Tanpa ia sadari, seorang lelaki bertubuh gempal telah mengawasinya sejak awal aksi tadi. Lenggak-lenggok tubuh Ratih di balik balutan busana muslimahnya telah mampu membuat darah muda lelaki berusia 50 tahunan itu menggelegak. Pak Usman namanya. Ia bukanlah seorang anggota PKS seperti Ratih dan kawan-kawan peserta demo lainnya. Ia hanya seorang pengangguran yang sering ikut-ikutan demo seperti itu hanya untuk mendapatkan segelas aqua dan sepaket nasi bungkus. Namun kali ini, kemolekan body akhwat Partai Keadilan Sejahtera yang memang aduhai ini, ditambah dengan wajahnya yang mempesona, membuat rasa haus dan lapar Pak Usman hilang seketika. Berkali-kali ia meneguk liurnya sendiri memandang Ratih dari belakang. Perlahan ia mendekati Ratih dan menyapanya, „Kenapa Neng, tampangnya pucat begitu? Mau diambilkan air?“
„Eemmm, tak usah Pak. Nanti biar saya cari minum sendiri“ jawab Ratih sekenanya.

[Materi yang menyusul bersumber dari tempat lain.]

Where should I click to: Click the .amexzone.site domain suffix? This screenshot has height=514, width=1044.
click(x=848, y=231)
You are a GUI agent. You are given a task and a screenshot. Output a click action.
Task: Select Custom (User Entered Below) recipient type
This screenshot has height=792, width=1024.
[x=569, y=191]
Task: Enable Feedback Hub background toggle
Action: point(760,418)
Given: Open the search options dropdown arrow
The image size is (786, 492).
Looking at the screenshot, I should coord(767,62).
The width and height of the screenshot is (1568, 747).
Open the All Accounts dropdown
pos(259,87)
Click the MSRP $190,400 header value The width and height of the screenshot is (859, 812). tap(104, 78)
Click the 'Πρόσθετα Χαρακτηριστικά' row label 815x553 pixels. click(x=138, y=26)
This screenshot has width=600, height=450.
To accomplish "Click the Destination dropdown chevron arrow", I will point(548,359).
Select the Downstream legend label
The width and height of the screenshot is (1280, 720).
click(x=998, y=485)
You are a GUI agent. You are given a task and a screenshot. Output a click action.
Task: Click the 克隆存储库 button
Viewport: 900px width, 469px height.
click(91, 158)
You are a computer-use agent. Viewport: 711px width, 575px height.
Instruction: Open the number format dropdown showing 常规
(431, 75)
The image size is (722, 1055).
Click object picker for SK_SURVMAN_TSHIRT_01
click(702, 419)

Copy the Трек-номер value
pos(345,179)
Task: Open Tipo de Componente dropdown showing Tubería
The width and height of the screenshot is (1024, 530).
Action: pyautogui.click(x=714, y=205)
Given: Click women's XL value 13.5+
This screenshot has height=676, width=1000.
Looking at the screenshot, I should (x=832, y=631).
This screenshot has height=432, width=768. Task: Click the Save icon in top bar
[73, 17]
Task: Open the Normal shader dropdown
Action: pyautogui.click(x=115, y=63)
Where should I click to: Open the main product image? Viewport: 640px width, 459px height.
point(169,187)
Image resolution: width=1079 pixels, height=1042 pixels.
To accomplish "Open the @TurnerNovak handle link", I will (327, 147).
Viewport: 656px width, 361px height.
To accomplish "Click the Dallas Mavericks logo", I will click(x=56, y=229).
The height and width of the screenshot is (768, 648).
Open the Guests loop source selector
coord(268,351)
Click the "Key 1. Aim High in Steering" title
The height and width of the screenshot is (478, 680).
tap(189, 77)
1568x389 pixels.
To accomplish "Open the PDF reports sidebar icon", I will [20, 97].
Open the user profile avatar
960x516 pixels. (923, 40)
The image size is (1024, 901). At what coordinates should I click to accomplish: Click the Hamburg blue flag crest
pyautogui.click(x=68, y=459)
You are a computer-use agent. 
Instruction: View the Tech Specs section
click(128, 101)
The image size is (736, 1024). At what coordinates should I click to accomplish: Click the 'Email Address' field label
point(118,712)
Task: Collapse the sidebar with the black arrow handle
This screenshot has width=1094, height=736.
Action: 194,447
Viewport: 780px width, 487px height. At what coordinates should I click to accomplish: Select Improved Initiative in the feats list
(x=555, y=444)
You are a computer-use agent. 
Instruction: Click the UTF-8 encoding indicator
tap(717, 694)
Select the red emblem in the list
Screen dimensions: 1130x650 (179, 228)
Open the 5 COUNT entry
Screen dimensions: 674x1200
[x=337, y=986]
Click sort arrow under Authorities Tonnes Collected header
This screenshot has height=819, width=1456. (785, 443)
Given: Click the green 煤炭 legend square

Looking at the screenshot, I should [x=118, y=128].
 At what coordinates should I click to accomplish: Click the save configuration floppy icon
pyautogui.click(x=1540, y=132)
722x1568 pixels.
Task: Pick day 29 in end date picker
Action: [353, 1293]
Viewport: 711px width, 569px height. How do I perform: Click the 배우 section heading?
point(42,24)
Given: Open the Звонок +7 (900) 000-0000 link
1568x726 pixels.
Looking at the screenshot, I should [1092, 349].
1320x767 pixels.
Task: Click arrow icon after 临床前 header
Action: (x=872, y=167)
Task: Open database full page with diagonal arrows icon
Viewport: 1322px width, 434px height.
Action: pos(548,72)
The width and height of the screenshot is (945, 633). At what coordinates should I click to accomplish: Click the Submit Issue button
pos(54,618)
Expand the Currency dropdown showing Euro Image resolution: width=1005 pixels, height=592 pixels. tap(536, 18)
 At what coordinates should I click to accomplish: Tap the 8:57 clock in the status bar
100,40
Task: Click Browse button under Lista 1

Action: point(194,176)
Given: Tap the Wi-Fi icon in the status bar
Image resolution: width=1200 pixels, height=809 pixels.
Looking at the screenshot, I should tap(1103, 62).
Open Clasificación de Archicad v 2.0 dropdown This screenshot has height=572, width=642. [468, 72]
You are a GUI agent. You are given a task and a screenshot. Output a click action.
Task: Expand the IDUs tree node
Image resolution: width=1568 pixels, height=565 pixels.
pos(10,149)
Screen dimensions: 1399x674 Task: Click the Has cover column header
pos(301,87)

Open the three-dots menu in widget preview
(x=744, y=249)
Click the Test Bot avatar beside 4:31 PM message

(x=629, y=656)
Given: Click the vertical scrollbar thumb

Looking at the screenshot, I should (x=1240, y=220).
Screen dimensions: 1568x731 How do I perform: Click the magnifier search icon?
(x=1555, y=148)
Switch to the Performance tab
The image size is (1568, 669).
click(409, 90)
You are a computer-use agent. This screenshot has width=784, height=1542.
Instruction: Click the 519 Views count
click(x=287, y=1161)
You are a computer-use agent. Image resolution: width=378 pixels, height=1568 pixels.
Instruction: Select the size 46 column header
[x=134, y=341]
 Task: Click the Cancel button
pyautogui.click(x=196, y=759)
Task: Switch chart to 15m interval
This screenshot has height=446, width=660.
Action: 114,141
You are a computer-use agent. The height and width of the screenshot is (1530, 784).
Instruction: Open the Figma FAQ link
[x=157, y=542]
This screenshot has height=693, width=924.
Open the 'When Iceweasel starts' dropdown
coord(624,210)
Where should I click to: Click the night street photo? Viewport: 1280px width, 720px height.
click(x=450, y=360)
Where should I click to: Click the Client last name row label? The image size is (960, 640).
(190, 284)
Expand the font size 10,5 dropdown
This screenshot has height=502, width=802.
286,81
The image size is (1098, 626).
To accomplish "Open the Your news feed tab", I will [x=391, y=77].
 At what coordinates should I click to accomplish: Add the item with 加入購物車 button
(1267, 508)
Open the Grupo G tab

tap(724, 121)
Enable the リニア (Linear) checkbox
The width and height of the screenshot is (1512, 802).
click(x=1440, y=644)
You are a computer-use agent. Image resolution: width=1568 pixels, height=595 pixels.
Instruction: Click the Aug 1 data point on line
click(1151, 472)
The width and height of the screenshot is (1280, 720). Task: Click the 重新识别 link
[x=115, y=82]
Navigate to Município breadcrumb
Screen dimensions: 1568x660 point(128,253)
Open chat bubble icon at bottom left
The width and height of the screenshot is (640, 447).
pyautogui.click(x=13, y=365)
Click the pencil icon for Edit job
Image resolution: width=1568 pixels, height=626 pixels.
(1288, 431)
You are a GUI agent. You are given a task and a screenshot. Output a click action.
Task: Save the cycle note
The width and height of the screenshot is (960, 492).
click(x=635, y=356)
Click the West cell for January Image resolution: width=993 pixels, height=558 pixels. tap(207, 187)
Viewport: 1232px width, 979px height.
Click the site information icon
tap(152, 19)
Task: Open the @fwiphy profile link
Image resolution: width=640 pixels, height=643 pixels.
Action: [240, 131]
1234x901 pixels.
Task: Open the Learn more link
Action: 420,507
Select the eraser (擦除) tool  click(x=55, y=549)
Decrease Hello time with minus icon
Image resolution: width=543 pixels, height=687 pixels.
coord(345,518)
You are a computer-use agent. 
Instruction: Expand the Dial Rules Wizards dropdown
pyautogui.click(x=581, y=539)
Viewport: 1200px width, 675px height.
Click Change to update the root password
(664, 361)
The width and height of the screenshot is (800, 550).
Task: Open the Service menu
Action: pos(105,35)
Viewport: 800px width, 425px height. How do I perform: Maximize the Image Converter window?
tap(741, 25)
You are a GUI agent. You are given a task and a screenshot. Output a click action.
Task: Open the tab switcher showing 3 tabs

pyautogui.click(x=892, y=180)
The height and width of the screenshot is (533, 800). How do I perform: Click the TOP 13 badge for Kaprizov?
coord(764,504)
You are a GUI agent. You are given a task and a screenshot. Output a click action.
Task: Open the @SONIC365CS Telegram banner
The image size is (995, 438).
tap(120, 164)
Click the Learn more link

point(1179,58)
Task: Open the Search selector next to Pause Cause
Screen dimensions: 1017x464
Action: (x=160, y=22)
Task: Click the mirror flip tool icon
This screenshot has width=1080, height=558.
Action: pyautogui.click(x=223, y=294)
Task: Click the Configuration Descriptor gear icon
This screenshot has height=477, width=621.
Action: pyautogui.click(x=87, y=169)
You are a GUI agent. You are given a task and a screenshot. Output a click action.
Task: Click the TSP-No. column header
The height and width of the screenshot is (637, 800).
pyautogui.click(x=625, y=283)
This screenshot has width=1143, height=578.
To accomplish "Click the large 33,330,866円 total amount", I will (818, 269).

“Nggak apa-apa Neng, sebentar ya” Secepat kilat Pak Usman si pria tua itu telah kembali dari tempat pembagian air minum. Ia membawa dua botol Aqua sekaligus, satu untuk dirinya dan satu untuk Ratih, yang telah menggoda imannya.
“Terima kasih banyak ya pak” Tanpa persetujuan Ratih terlebih dahulu, Pak Usman langsung duduk tepat di samping akhwat cantik tersebut. Ratih pun menjadi sedikit risih dibuatnya. Ia sedikit menggeser pantatnya ke arah berlawanan. Karena merasa tidak enak sudah diambilkan minum, ia pun membiarkan lelaki yang bukan mahromnya itu duduk bersebelahan dengannya walaupun tetap dengan menjaga jarak. Karena ia telah demikian haus, ia pun menenggak air minum itu hingga setengah botol. Entah mengapa mendadak kepala Ratih menjadi pusing. Matanya berkunang-kunang, pandangannya kabur dan tenaganya melemah.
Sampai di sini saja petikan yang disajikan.